EXERCICE >> Recopiez fidèlement le passage du texte sur Pourim qui va de « Le récit de » à « plein Man City-Liverpool. », ces deux segments compris.

TEXTE SOURCE >>

------------------------------------------------------------

Dessin issu du livre La Bible de l’humour juif, Marc Alain Ouaknin. Une Bible.
L’histoire de Pourim m’a trotté un moment en tête. Et maintenant que quelques jours ont passés, je me dis que la seule façon de digérer cette histoire c’est de la lire comme une pièce de théâtre où l’absurde côtoie le burlesque et où les situations se retournent comme dans une pièce de Molière. Le roi Assuérus serait un espèce de Donald Trump, bedonnant, alcoolique et colérique qui ne sait pas quoi faire ni de son argent ni de son pouvoir. Haman c’est un Jafar, cet horrible ministre qui souffre d’un gros complexe d’infériorité et rêve secrètement de devenir Calife à la place du Calife. Mordehaï serait Zazou dans Le Roi Lion, ce conseiller assez insupportable mais toujours présent et fiable. Quant à Esther, elle est le Cheval de Troie, par son charme elle va réussir à se faire adouber par le roi et toute sa court. Esther serait Vesper, l’espionne orpheline dans James Bond Casino Royal.
Le récit de la Meguila donne l’impression d’une énorme farce dans laquelle chaque personnage est sa propre caricature … et le rituel suit. Tintamarre, bruits de crécelles, booh, débordements hilares, durant l’espace de quelques heures la synagogue se transforme en une scène de pub anglais en plein Man City-Liverpool.

------------------------------------------------------------

DONNÉES BRUTES >>
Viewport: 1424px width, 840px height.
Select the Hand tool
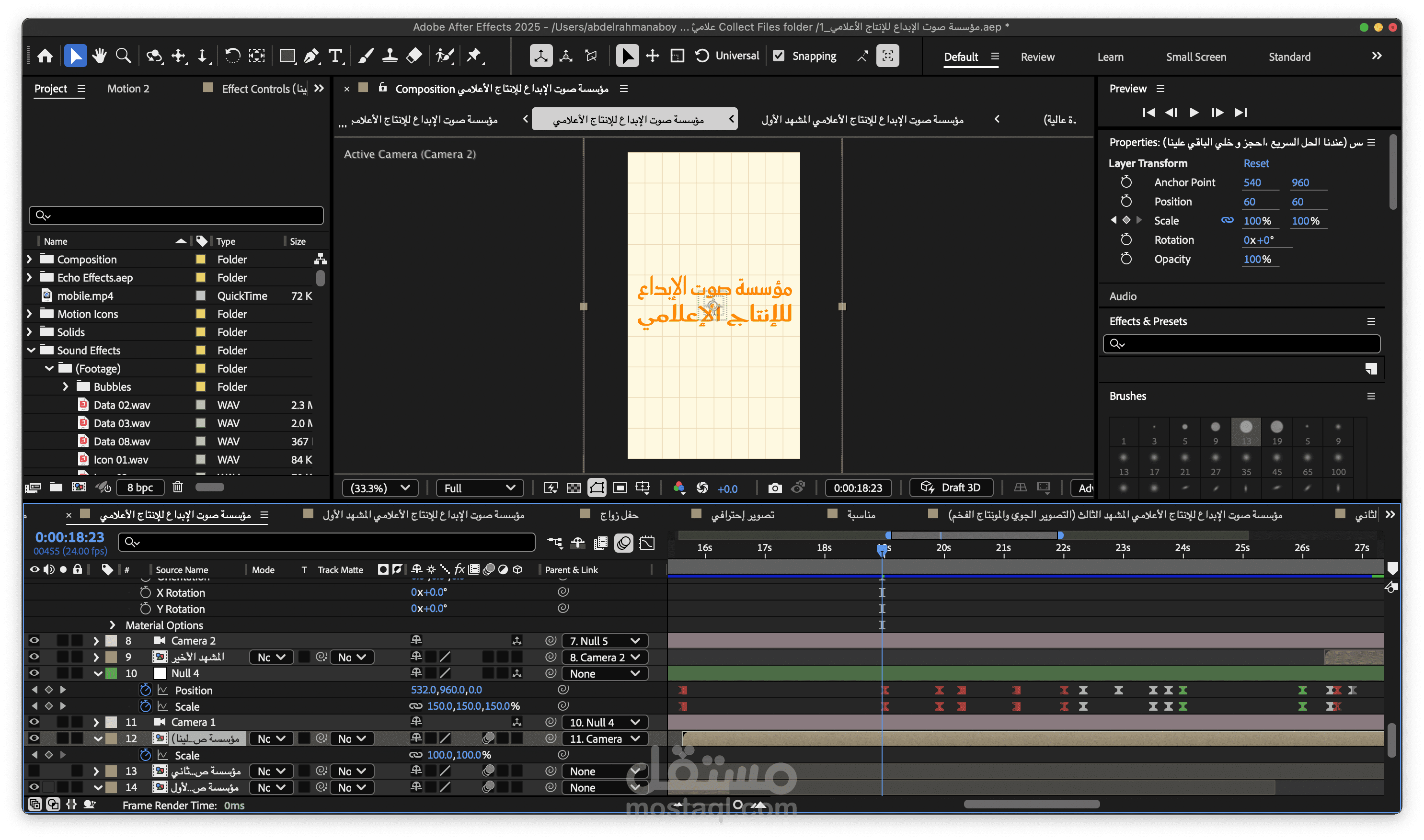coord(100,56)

------------------------------------------------------------

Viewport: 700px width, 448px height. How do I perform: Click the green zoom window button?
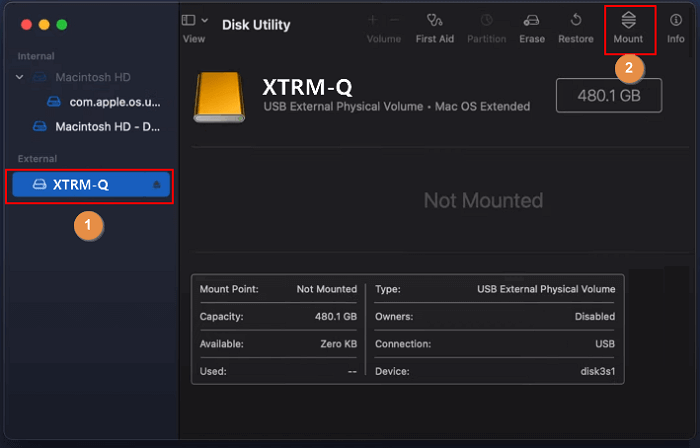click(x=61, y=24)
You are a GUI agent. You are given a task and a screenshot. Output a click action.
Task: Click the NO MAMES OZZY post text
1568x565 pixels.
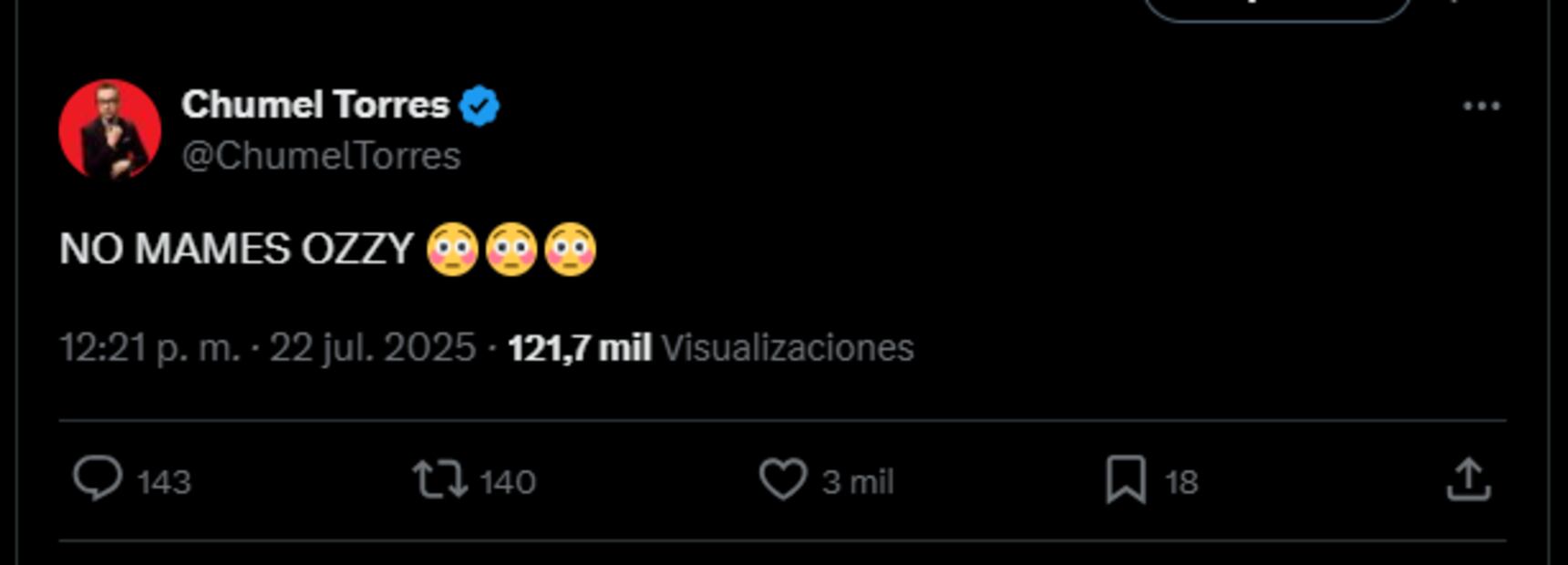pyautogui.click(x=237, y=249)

------------------------------------------------------------

CORRIGÉ >>
Le récit de la Meguila donne l’impression d’une énorme farce dans laquelle chaque personnage est sa propre caricature … et le rituel suit. Tintamarre, bruits de crécelles, booh, débordements hilares, durant l’espace de quelques heures la synagogue se transforme en une scène de pub anglais en plein Man City-Liverpool.